*EXCERPTED TEXT*
╭──

To begin this thread, I'd like to post a gigantic warning:

I DON'T KNOW A GODAMN THING ABOUT MATH. I'VE FAILED HIGHSCHOOL MATH TWICE.

Now that that's done, let's continue:

.99 Repeating != 1


right?

Wrong. 1/3rd of .99 repeating is .33 repeating... which is also 1/3rd of 1. thus 1== .99 repeating.

Is this a fault of computers being unable to calculate an infinate number? Does it make math itself incorrect? Does that mean that infinite is just a side effect of our flawed math system?

JediKirby

the more nines you have, the closer the difference between that and 1 to zero

the number of nines is approching infinity, the difference is approching zero

You mean .99 repeating divided by .33 repeating.

But anyway, I don't know anything about infinite mathematics. TRUE infinite mathematics ( = no rounding allowed)

And now a paragraph based on an excerpt from The Hitchhiker's Guide to the Galaxy:

(Universe statistics)

Inhabited Planets: 0
While there are indeed many inhabited planets in the known universe, there are an infinite number of planets in the universe because the universe is infinitely large. But since not all of those planets are inhabited (which we know), the number of inhabited planets is zero, because any number divided by infinity is as close to zero as can be.

That explains why you think einstein's theories are flawed... all of your scientific knowledge comes from the pseudo science of Hitchiker's Guide to the Galaxy.

Well, not all of it. :em321:



BAAA futurepost! *hits Zecks* You're it!

HBey, you're attacking the wrong guy. Matterialize ceded the argument. Its that capt fellow that is refusing to see reality

[Edit]Wow, double futurepost

Thank you.

Actually, the problem is simple, 1/3 != .333333 repeating.

╰──

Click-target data
╭──

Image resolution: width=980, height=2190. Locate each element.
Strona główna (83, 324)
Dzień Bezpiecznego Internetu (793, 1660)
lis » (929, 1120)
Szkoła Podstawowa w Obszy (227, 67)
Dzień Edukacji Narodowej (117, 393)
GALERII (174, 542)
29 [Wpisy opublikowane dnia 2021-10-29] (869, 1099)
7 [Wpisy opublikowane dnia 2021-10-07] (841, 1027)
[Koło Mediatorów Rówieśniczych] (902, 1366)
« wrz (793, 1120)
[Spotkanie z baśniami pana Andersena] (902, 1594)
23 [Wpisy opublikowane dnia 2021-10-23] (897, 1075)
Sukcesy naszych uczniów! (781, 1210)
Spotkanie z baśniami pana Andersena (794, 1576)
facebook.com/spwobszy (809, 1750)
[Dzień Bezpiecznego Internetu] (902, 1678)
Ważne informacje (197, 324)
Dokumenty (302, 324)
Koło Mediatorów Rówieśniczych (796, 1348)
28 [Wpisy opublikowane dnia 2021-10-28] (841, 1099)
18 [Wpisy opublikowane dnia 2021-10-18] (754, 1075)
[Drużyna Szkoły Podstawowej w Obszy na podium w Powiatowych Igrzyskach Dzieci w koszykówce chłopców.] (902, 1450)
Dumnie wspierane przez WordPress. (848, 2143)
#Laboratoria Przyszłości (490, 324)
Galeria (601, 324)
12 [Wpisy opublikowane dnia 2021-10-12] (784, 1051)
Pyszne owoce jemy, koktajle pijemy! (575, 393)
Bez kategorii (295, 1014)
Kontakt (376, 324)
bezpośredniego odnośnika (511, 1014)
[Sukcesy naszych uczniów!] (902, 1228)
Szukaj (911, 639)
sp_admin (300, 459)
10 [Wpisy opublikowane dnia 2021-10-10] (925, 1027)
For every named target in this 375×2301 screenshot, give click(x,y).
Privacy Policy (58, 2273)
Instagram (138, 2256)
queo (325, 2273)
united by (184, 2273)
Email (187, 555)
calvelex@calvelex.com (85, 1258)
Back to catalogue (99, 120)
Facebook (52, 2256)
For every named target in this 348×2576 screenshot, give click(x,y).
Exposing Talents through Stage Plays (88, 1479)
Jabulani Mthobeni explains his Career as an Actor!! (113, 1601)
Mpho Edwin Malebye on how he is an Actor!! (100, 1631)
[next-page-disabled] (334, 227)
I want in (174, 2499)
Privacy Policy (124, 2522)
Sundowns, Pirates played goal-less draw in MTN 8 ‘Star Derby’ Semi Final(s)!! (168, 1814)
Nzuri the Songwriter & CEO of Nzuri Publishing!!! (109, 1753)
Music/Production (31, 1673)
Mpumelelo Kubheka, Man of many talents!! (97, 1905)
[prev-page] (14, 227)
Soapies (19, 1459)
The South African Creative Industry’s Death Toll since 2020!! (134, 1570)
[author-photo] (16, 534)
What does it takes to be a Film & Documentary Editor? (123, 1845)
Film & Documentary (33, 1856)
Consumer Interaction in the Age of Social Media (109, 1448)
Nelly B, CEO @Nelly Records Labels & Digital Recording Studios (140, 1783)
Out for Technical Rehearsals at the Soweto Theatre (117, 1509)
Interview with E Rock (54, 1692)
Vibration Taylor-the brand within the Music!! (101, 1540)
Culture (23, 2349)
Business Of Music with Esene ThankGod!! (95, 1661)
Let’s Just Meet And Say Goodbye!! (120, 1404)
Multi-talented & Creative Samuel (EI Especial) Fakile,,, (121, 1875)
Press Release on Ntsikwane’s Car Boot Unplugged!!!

╰──

*PROBLEMS AND TASKS*
(A) Decide whether each statement below agrees with the forum thread on .99 repeating: (i) the opening post says it has failed high school math twice, (ii) the Hitchhiker's Guide excerpt gives the number of inhabited planets as zero, (iii) the final post says 1/3 equals .333333 repeating. Answer yes or no for each, and quote the deciding words from the thread.
(B) Go on with the forum thread on whether .99 repeating equals 1, starting right after its final post.

*EXPECTED RESPONSES*
(A)
(i) Yes: "I'VE FAILED HIGHSCHOOL MATH TWICE."
(ii) Yes: "Inhabited Planets: 0"
(iii) No: "Actually, the problem is simple, 1/3 != .333333 repeating."

(B)
This is a failing of the decimal number system in which there is not a proper representation for this value. Instead we simply assume .33333 repeating to be an approximation for the value of 1/3. Given, the more digits you add, the better approximation of 1/3 you get, but it will never actually equal 1/3.

All number systems have similar limitations, the binary system can only accurately represent fractions of a power of 2 (IE 1/2, 1/4, 1/8...)

If I recall, this all traces down to prime factors: A number system can only accurately represent fractional values if all the prime factors of the denominator are also prime factors of the base of the number system.

Basically, the Decimal system has the prime factors of (1,2, and 5) so anything with a denominator with a prime factor not in that set cannot be accurately represented in the decimal number system (factors such as 3,7,11,13,17...)




P.S. Sorry Zecks, FUTURE POST!!!!

I believe it's time to start the lesson on LIMITS.... Mwuahahahaha...

Calculus strikes again!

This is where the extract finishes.